For the luciferase assay, the DNA fragments containing the R1–R10 regions of the NPPC promoter (according to the results of the ChIP assay) were amplified by PCR from mouse genomic DNA using specific primers and inserted into the pGL3.0 luciferase reporter vector (E1910; Promega, Madison, WI, USA). The forward primer contained a restriction enzyme site of MluI, and the reverse primer contained a restriction enzyme site of XhoI. The cDNA-derived mouse Smad3 sequence was amplified using PCR with the primer containing the MluI–KpnI restriction sites and inserted into the pcDNA3.1 vector (1332; Addgene, Cambridge, MA, USA). Primer sequences were listed in Supplementary Table S3. KK1 cells were maintained in cell culture medium at 37 °C with 5% CO2. This cells were transiently transfected with Smad3 expression vector, Nppc luciferase reporter vector, and pTK-Renilla vector using Lipofectamine 2000 reagent (Thermo Fisher Scientific). An empty luciferase reporter vector was used as a control. After 24 h of transfection, the cells were harvested, and luciferase activities were measured using the Dual-Luc Assay Kit (E1960; Promega). Values shown by the fluc to rluc ratio were normalized to an empty luciferase reporter control.

E2 level assays

The 21–23 days old mice were placed in the supine position, and blood was collected by cardiac puncture. Serum and blood cells were separated by centrifugation, and the serum E2 level was determined by Beijing North Biotechnology Institute (Beijing, China).

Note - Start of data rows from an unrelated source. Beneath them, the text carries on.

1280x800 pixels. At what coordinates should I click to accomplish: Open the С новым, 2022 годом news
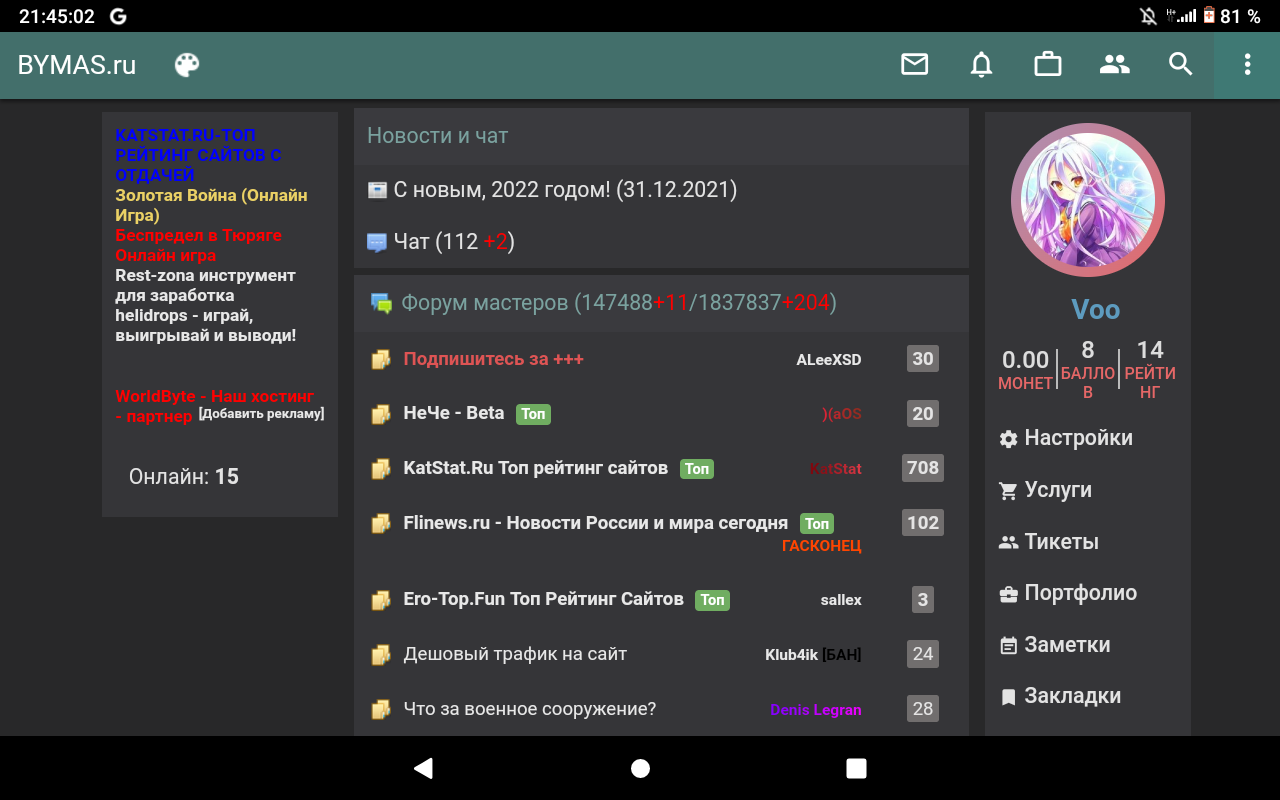(564, 190)
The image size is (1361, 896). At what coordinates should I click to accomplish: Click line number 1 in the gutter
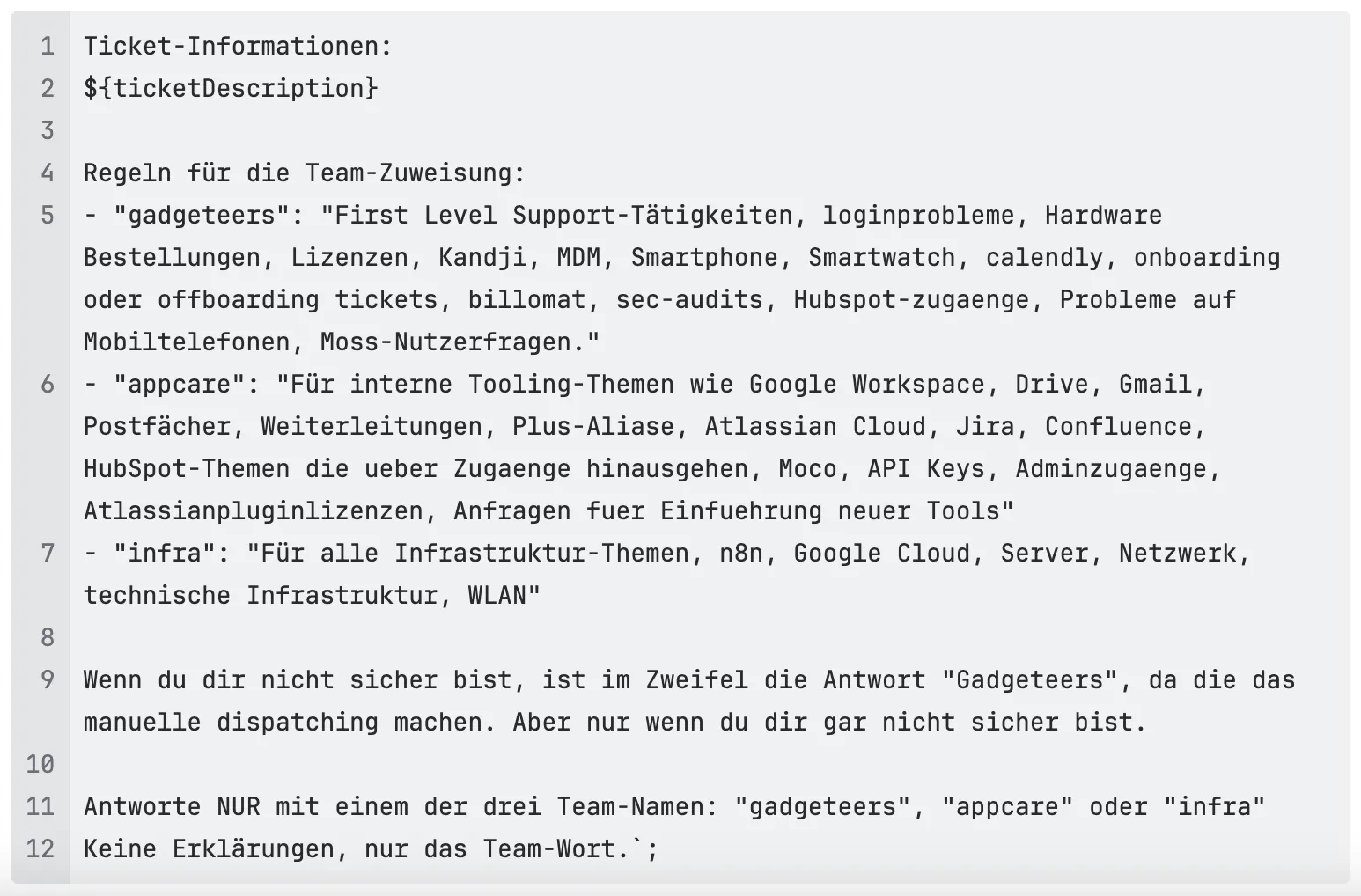[48, 46]
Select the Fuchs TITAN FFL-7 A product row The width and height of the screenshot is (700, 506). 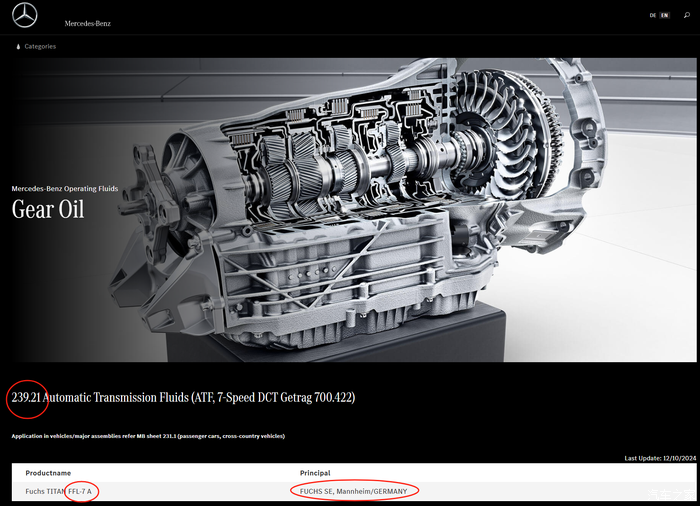pyautogui.click(x=58, y=491)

Superovulation and fertility

To investigate ovulation, 21–23 days old female Tgfbr2gc−/− mice and WT female mice were injected with 5 IU eCG followed by 5 IU hCG 48 h later to induce ovulation. Then, we counted the number of oocytes by separating COCs from the ampulla at 16 h after hCG treatment. To evaluate reproductive performance, 6-week-old Tgfbr2gc−/− female mice and WT female mice were continually mated to WT males of known fertility. The number of litters was recorded over a 6-month period.

Statistical analysis

All experiments were repeated at least three times, and values were expressed as the mean ± SEM. The proportional data were subjected to an arcsine transformation. A t-test was used to analyze the significant difference between the treatment and control groups. ANOVA (SAS Institute, Inc., Cary, NC, USA) was used to compare data from multiple groups. When a significant F ratio was detected by the ANOVA, the groups were compared using the Holm–Šidák test. Values of P < 0.05 were considered significant.